Did I mention I was a photographer?
It occurs to me that as my site traffic has grown, new readers won’t realize that I was a photographer. The past tense is intentional— though it’s sort of like saying I used to be a junkie. Once you’ve been swallowed-up by photography, it never really lets you go. For the last five or six years I’ve been seduced into becoming heterotextual.
I’ve been composing all manner of texts, excepting fiction. I approached photography much the same way, experimenting with everything except fabricated tableaus. Eventually, I’d like to be bimedial. That’s part of what this website has been about. Experimenting with combinations of words and images, just trying to see what I can make work. It think there is a synergy between text and image that is rarely explored, let alone exploited to full advantage. The only work that springs to mind that has integrated all the elements that obsess me: text, photographs, and found objects— is Bill Burke’s Mine Fields— but that’s a subject for another day.
Yesterday, I was looking at the gallery presentation I put together about a year ago. It’s right here, though few people bother to access it. Invisible Light, the online version, contains around a hundred images, available in a nice big slide show. I’ve noticed since I put it online that few people look at the big pictures. The thumbnail sketch is pathetic by comparison. I’m not sure if it’s a bandwidth issue or not, but I checked and it still works. That portion of the website was a lot of work. Posting an occasional photo to my blog isn’t. Please don’t email me with technical questions about infrared photography. All the questions gearheads might want answered are there on the main page under, surprisingly enough, hardware and technique.
The search module was put online today (though obviously there isn’t much to search here yet) and Professor Salo has generously given me some tips regarding MT templates that should speed the progress of getting the final design together.

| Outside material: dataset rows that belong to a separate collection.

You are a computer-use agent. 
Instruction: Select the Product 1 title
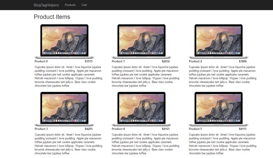click(118, 61)
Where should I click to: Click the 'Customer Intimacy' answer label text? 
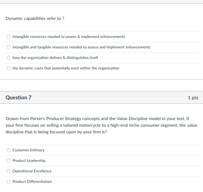coord(28,150)
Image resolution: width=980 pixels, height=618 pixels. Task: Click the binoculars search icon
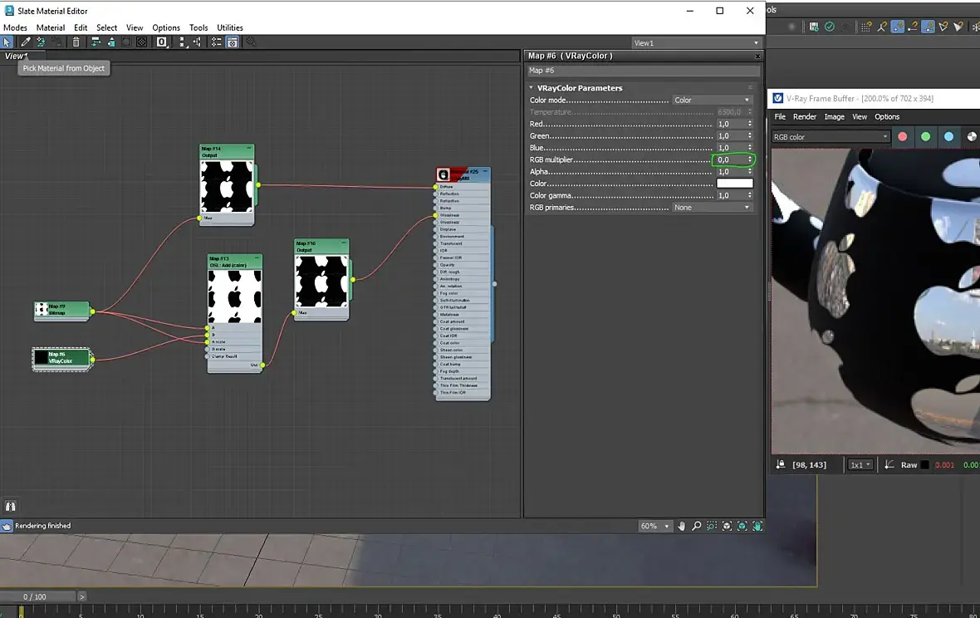[x=11, y=506]
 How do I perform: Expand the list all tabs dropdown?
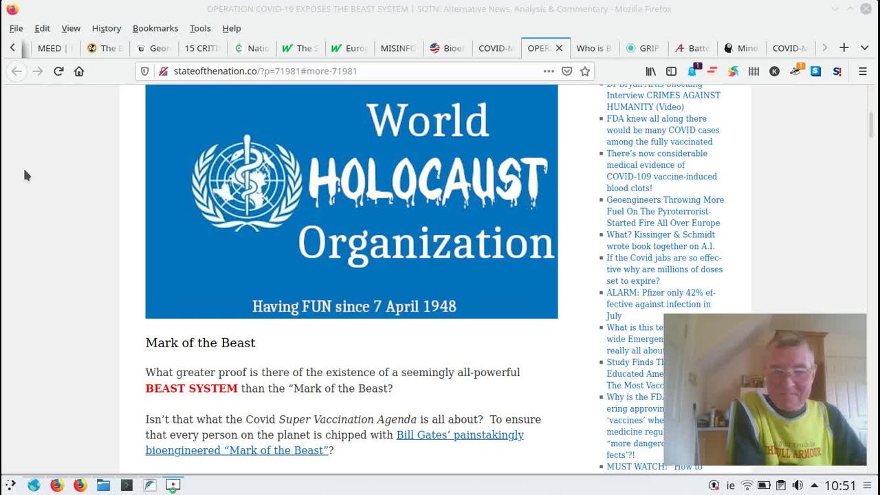864,47
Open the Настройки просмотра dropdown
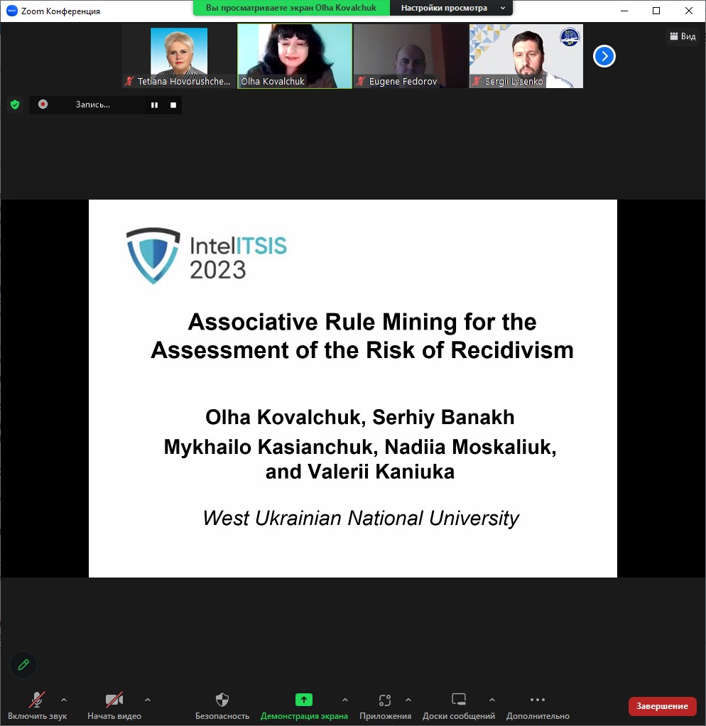Viewport: 706px width, 726px height. 452,8
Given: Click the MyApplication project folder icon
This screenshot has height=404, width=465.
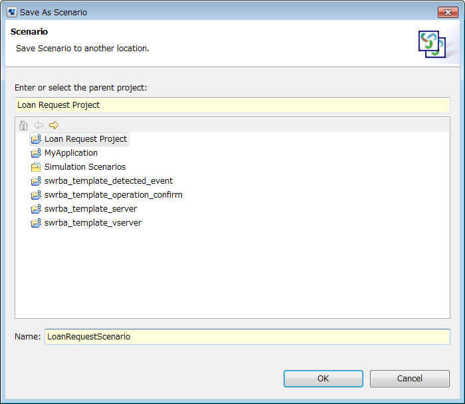Looking at the screenshot, I should click(36, 154).
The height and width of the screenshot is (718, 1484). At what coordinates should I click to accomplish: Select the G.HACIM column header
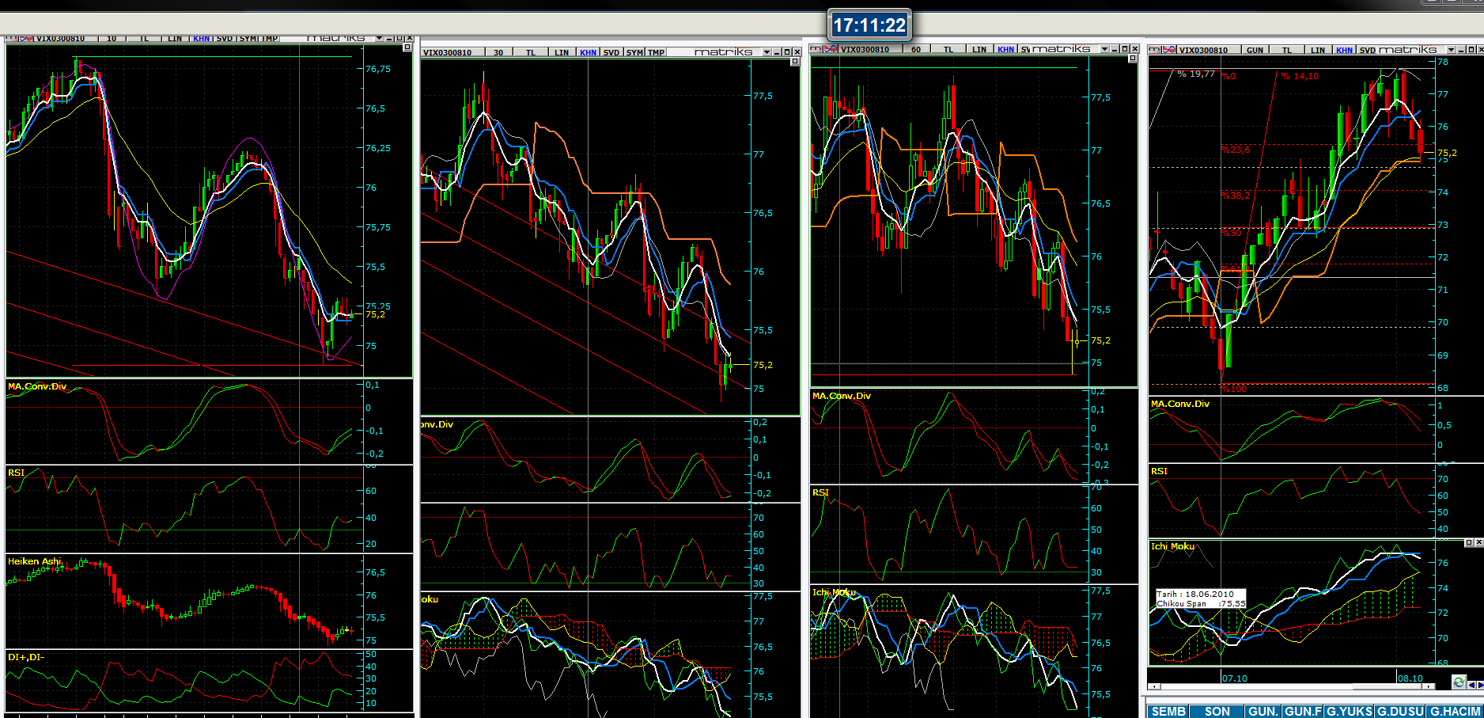click(1455, 711)
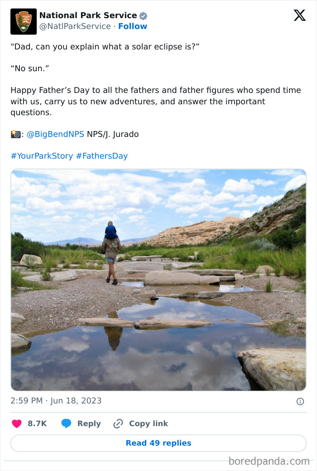Click the Copy link chain icon

(x=118, y=423)
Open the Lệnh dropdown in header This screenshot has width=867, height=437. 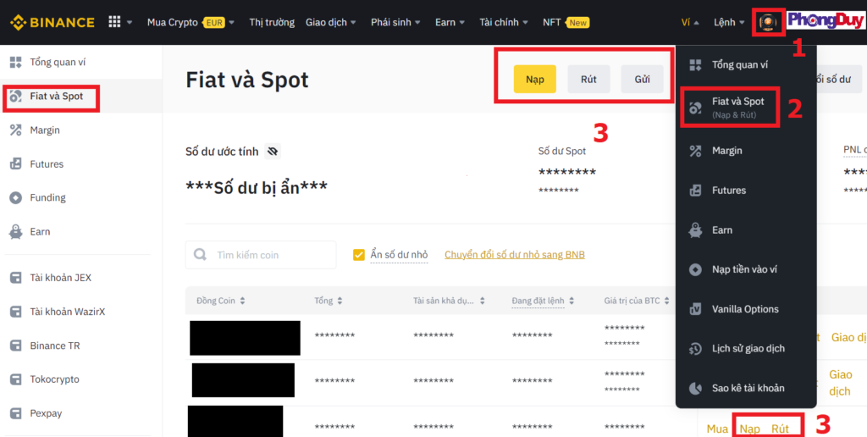(729, 22)
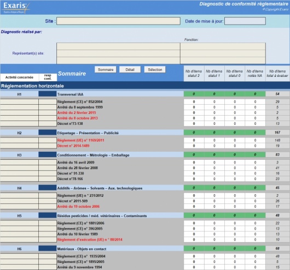Select first Représentant(s) site name row

118,46
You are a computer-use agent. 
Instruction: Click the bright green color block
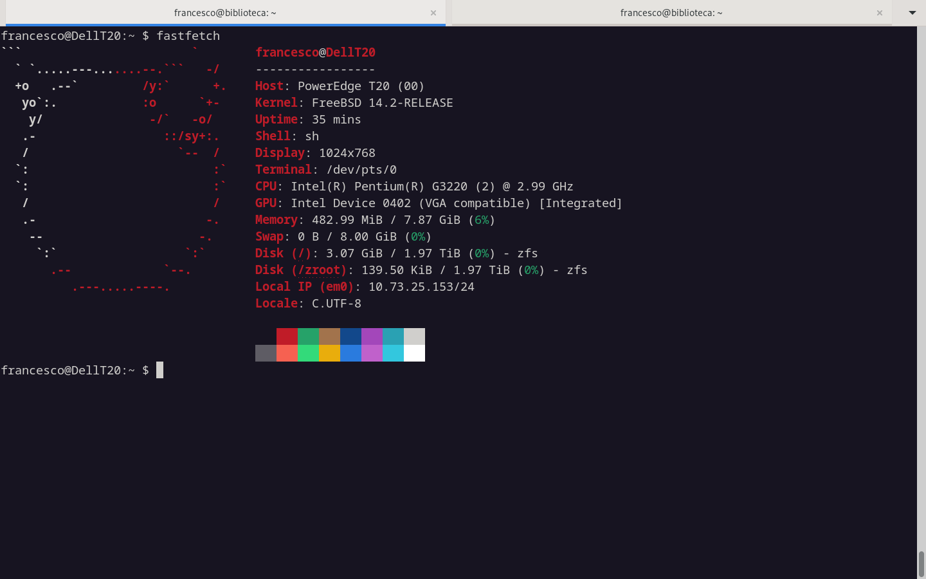pyautogui.click(x=308, y=353)
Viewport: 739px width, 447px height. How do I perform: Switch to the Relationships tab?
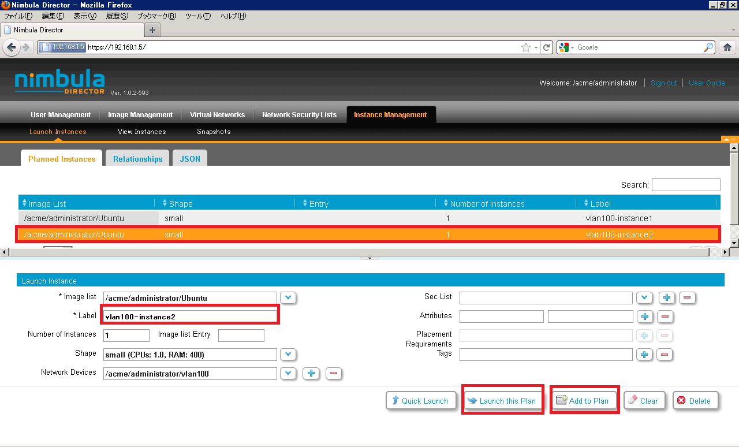137,159
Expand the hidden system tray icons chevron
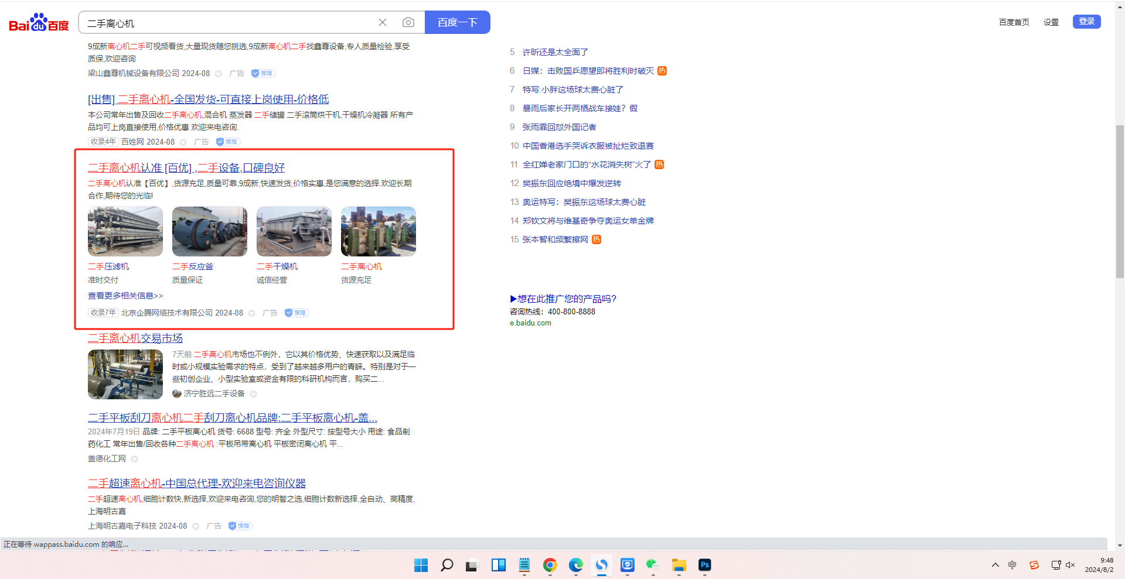This screenshot has height=579, width=1125. click(x=995, y=565)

There’s a lot more stuff I want to play with here, but in case you think I’ve been sloughing off— I did manage to complete my reader’s notes to Literature in its Place today. I like stretching out like I did in that entry, giving myself the time to work things through. The book, in case you’re curious, is easily read in a day. However processing it into a form that another person might understand, well, that takes longer. But it’s rewarding to me, even if it’s only of use to a limited audience. That’s what I like most about the “new” look. It makes me want to be more concise— perhaps my biggest problem as a heterotextual. When those atoms start colliding, it often turns into an explosion.